Children and adolescents with a severe degree of attachment disorder have many of the symptoms of conduct disorder. They are extremely disturbed and are highly likely to enter the juvenile justice system or mental health facilities if they do not receive treatment. Treatment may include placement in a therapeutic residential setting. Their behavior problems make them dangerous to family members, schools and the community. Without extensive attachment therapy it is highly likely that they will develop antisocial personality disorder and psychopathic personality style, and will engage in persistent criminal behavior. They may be completely unable to parent their own children, as they are highly likely to seriously maltreat them. They may kill or otherwise seriously harm others and show no remorse for these actions. They represent a serious threat to society.

Adults who do not receive appropriate treatment may experience difficulties in their personal and work relationships. Those who have conflicts with authority figures may be unable to hold jobs or may engage in illegal behavior. Adults with untreated attachment disorder are usually unable to form lasting love relationships. Those who are parents often find it impossible to form healthy emotional connections with their own children.

The ability to attach or bond begins in the womb. The developing fetus is affected by the birthmother’s emotional condition, physical health, substance use, and other factors. From the time of conception through approximately the third year of life, the child needs to attach in order to develop physical and emotional health. This early attachment is the foundation for the child’s ability to feel empathy, compassion, trust and love.

Children and adults with attachment disorders and issues have experienced a break in the bonding cycle.
This break can be the result of:

  • genetic predisposition
  • maternal ambivalence toward the pregnancy
  • traumatic prenatal experience
  • in-utero exposure to alcohol and/or drugs
  • birth trauma
  • neglect
  • abuse
  • abandonment
  • separation from birth parents
  • inconsistent or inadequate day care
  • divorce
  • multiple moves and/or placements
  • institutionalization (e.g. children adopted from orphanages)
  • undiagnosed or untreated painful illness (e.g. untreated ear infections)
  • medical conditions which prohibit adequate touch

Parenting children and adolescents who have attachment disorder is hard work! By creating a therapeutic home environment, you can help both your child and your family to heal. 

Creating a therapeutic home environment means putting a system in place that is designed strategically to meet your child’s needs. These needs include the need for a secure attachment, the need to give up control, and the need for positive reinforcement to build self-esteem.

Parenting children and adolescents who have attachment disorder requires structuring your household around the child’s needs, rather than trying to force him or her to conform to a “normal” way of life. Yes, this is more difficult with other children in the home.
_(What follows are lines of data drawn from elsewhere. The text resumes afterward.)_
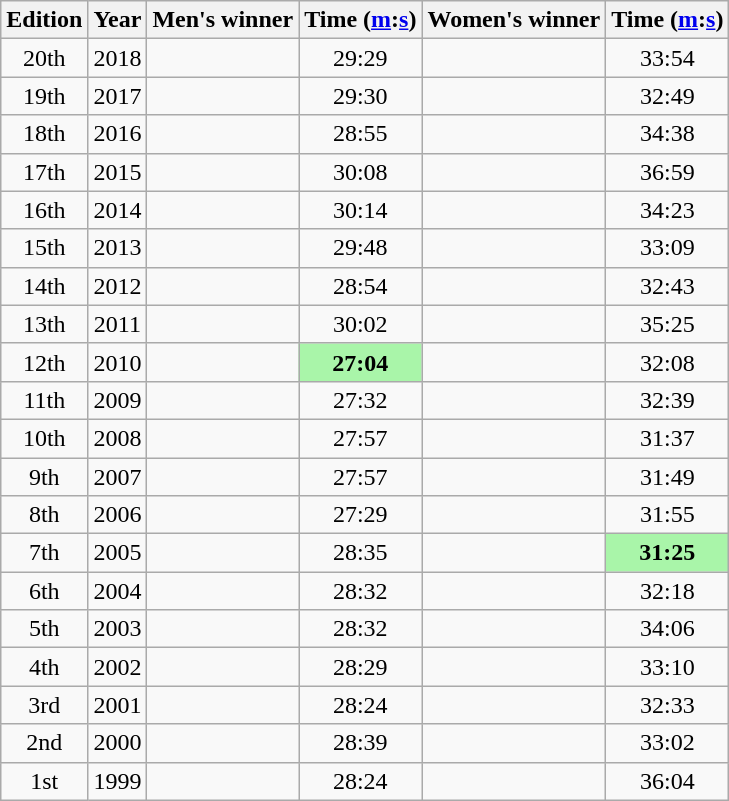
2018 (118, 58)
2013 (118, 248)
2014 (118, 210)
2006 (118, 515)
2002 (118, 667)
33:10 (668, 667)
2004 (118, 591)
32:18 (668, 591)
36:59 (668, 172)
28:29 (360, 667)
Men's winner (223, 20)
12th (44, 362)
32:43 (668, 286)
7th (44, 553)
2000 (118, 743)
27:29 (360, 515)
16th (44, 210)
2011 (118, 324)
32:08 (668, 362)
29:29 (360, 58)
36:04 (668, 781)
34:06 (668, 629)
2012 (118, 286)
18th (44, 134)
35:25 (668, 324)
29:48 (360, 248)
2015 (118, 172)
30:14 (360, 210)
2005 (118, 553)
32:49 (668, 96)
11th (44, 400)
27:32 (360, 400)
5th (44, 629)
28:55 (360, 134)
34:38 (668, 134)
6th (44, 591)
32:33 (668, 705)
2008 (118, 438)
2nd (44, 743)
2010 (118, 362)
17th (44, 172)
13th (44, 324)
30:08 (360, 172)
2001 (118, 705)
31:49 (668, 477)
14th (44, 286)
Year (118, 20)
1st (44, 781)
30:02 (360, 324)
34:23 (668, 210)
33:02 (668, 743)
2017 (118, 96)
33:09 (668, 248)
Edition (44, 20)
4th (44, 667)
2003 (118, 629)
2007 (118, 477)
19th (44, 96)
15th (44, 248)
27:04 (360, 362)
2016 (118, 134)
31:25 (668, 553)
28:54 (360, 286)
31:55 (668, 515)
32:39 (668, 400)
9th (44, 477)
Women's winner (514, 20)
8th (44, 515)
28:35 (360, 553)
2009 (118, 400)
28:39 (360, 743)
29:30 (360, 96)
10th (44, 438)
1999 (118, 781)
33:54 (668, 58)
20th (44, 58)
31:37 (668, 438)
3rd (44, 705)
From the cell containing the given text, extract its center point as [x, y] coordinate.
But children and adolescents who have attachment disorder have special needs, and to be effective you need to approach parenting them as such.
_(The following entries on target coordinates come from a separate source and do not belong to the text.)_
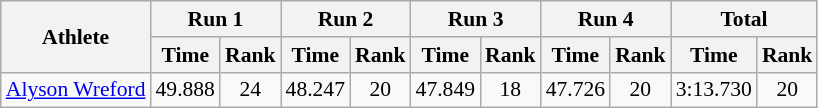
Run 1 [215, 19]
Run 4 [606, 19]
47.849 [446, 90]
49.888 [184, 90]
Run 3 [476, 19]
Run 2 [346, 19]
47.726 [576, 90]
18 [510, 90]
48.247 [316, 90]
3:13.730 [714, 90]
Alyson Wreford [76, 90]
Athlete [76, 36]
Total [744, 19]
24 [250, 90]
It is important to learn to address issues and behaviors that arise in a way that helps your child or adolescent move forward, while preserving and nurturing your relationship with him or her (as opposed to taking behaviors personally and ending up in power struggles that set your child and your relationship back). 

Creating a therapeutic home environment is critical. To heal, children who have attachment disorder need to be immersed in an environment designed to work on their issues as close to 24 hours a day/ 7 days a week as is possible. While an attachment therapist, and often a psychiatrist, is a critical piece of the formula, one hour in therapy each week is not going to “fix” your child all by itself. Every minute the child spends in a school or home environment that is not designed to help him is probably hindering his progress.